幾乎是本能的,季然戒備抱著孩子後退一步,把孩子的臉摁進了懷裡,目光冷銳的看著陸長遠。
「季哥別這麼緊張嘛。」陸長遠目光總算從小孩兒身上挪到了季然臉上,「就算不是親戚,那還是同村鄰居呢,難得遇上,打聲招呼亦不為過吧,季哥如此緊張,倒襯得我不懷好意似的。」
季然卻是眼珠一轉,忽然牛頭不對馬嘴的接了一句,「陶公子近來可好?」
「你……」陸長遠淡笑的臉色驟然一變,瞬間蒼白了幾分,嘴唇抖了抖才問,「你怎麼知道?」完了忽然意識到說漏嘴,當即眼眸一眯。
「呵呵。」季然卻沒深說,意味深長的一聲呵呵,抱著孩子繞開陸長遠就走人。
這麼一來,陸長遠倒是沒再繼續追上去糾纏,就是看著季然背影的目光晦暗不明,而垂在身側的雙手卻早已緊攥成拳。
一樣,季然也因為遇到陸長遠心情不爽,總有種日子又將被攪風攪雨的煩躁感。
陸臻握住我的手,冰涼的觸感凍我個激靈的同時,也讓我浮躁的心漸漸恢復了冷靜。
「有陶沅這個掣肘,他掀不起風浪來,私藏通緝要犯,那可是大罪。」陸臻道,「不過,就怕狗急跳牆,陸長遠向來講究文人風骨,挺會裝的,現在渾身卻縈繞著一股陰鬱之氣,陰鬱過之不及,大盛即是死氣。」
「你是說?」季然聞言一驚。
「沒錯。」陸臻點點頭,「一唸成仁一唸成魔,善惡不過一念之間,陸長遠,怕是被逼到極限了。」
「所以呢?」季然眉心跳了跳。
「我剛看他右手袖子裡藏了匕首,應該是他方才在挑貨郎那裡買下的。」陸臻說完,意味深長的笑了笑。

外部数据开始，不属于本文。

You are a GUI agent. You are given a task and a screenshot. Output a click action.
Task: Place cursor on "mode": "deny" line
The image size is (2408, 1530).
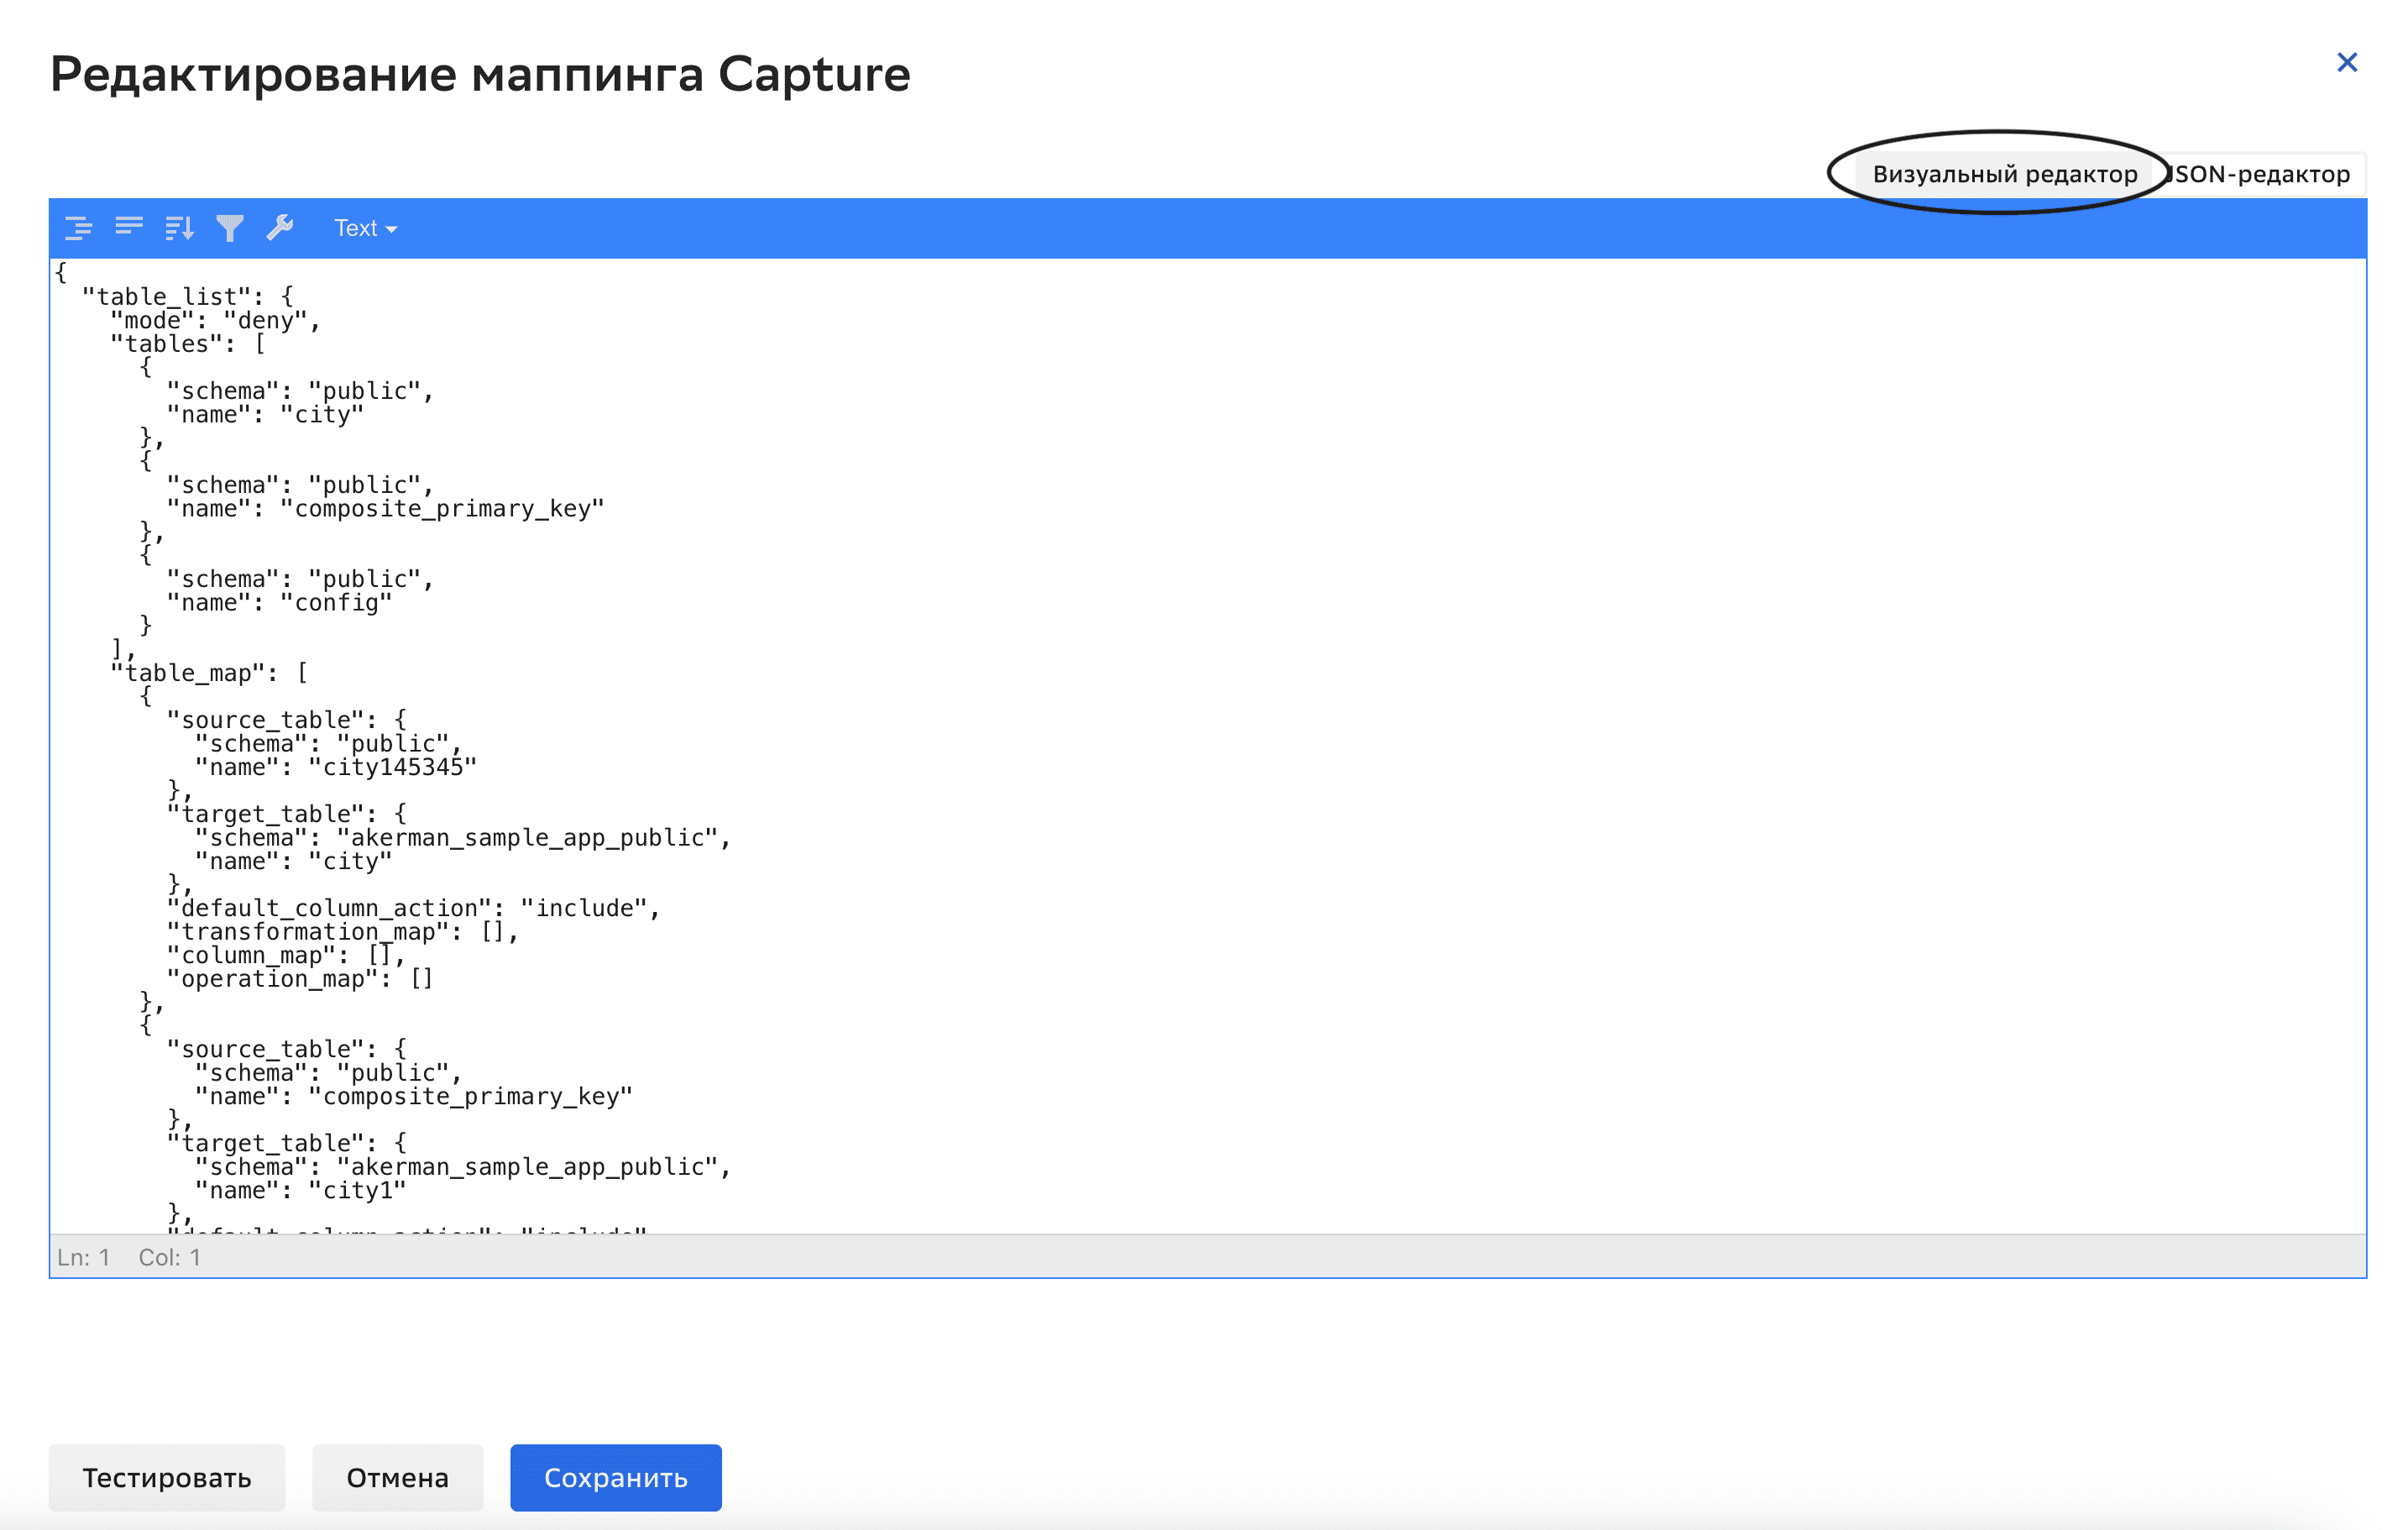pos(214,321)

季然回過味兒來,眼睛忽地就瞪大了,「你的意思,該不會陸長遠想殺陶沅吧?都想到殺人了,那他幹嘛不報官呢?」
「不報官自然是有不報官的道理。」陸臻嗤笑一聲,「想必是有不可告人的把柄被人拿捏著,你忘了上次小樹林了?」
季然當然沒忘,回想當時細節,後知後覺的點了點頭。
陸長遠這事兒,不過是個小插曲,過去便過去了。
不過這事兒,季然還是給記在了心裡,所謂狗急跳牆,誰知道跳的是不是撒瘋亂咬人的狗呢,為了以防萬一,該有的戒備還是得有,畢竟,防人之心不可無嘛。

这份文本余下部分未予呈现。